Hartley was a religious as well as scientific thinker. He "affirms universal salvation" (Allen), the notion that everyone will be re-united with God. Science and religion did not conflict in the eighteenth century like they often do today, and indeed Hartley works his faith into his science. "The psychological dynamic of association" (Allen), he argues, has a natural tendency to bring people to salvation. The second volume of Observations , which focuses on the moral and spiritual implication of his findings, is the larger of the two volumes. Hartley believes that his rules of mental function imply a "rule of life" (Huguelet, xi). That is, he believes his science demonstrates the value of Christian living.

In the eighteenth century and partway into the nineteenth, Observations was popular in "the realm of religious dissent, scientific progress, and social reform" (Allen). Joseph Priestley, a prominent scientist and Unitarian, admired Hartley's "new and most extensive science" (Allen). He called Observations the most important book he had ever read, "the scriptures excepted" (Allen). In his youth Samuel Taylor Coleridge admired Hartley so much that he named his first son after him. Hartley seems to have influenced William Wordsworth as well, but there is no evidence that he actually read him. He may have just heard about his ideas from Coleridge. Later, however, Coleridge changed his views on Hartley. He and other critics, such as the philosopher Thomas Reid, denounced Observations as "conceptually wrong and morally hazardous" (Allen). The main "moral" problem is that Hartley's mechanistic model of the mind seems to deny the existence of free will and thus absolves people of responsibility for their own actions. Hartley, in response to this issue, wrote that despite the implications of his model, "we have a 'practical' free will to do or to resist in most situations involving choice (Huguelet, xi)." For proponents of free will, however, this explanation was insufficient.

In his 1829 essay "Signs of the Times," Thomas Carlyle criticizes contemporary science's emphasis on physical substance over spirit. He criticizes Dr. Cabanis in particular, mentioning Hartley, whom he says "nobody now cares about," only as a contrast. "One would think," he writes, that Hartley's science was "material and mechanical enough." Although this implies that Carlyle favors Hartley over Cabanis, it does not specify the degree of approval. Hartley's science is certainly mechanical, a tendency of which Carlyle disapproves, but it is also "moral science," which he promotes.

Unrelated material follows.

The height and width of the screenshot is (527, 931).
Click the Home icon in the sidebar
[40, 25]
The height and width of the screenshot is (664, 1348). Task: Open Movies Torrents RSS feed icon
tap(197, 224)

The nineteenth-century school of association psychology was the last group to engage seriously with Observations. They considered Hartley the forefather of their science. Being a forefather, however, means being outdated. The founders of association psychology studied Hartley as an important figure in university, but they were the last generation to do so. By the end of the century academic interest in Hartley had disappeared entirely.


Allen, Richard, "David Hartley", The Stanford Encyclopedia of Philosophy (Fall 2008 Edition), Edward N. Zalta (ed.), URL = .

Carlyle, Thomas. The Collected Works of Thomas Carlyle. 16 vols. London: Chapman and Hall, 1858.

Hartley, David. Observations on Man, His Frame, His Duty, and His Expectations. 2 vols. London: S. Richardson, 1749.

Huguelet, Theodore L., Ed. Introduction. Observations on Man, His Frame, His Duty, and His Expectations. By David Hartley. Gainesville: Scholars' Facsimiles & Reprints, 1966.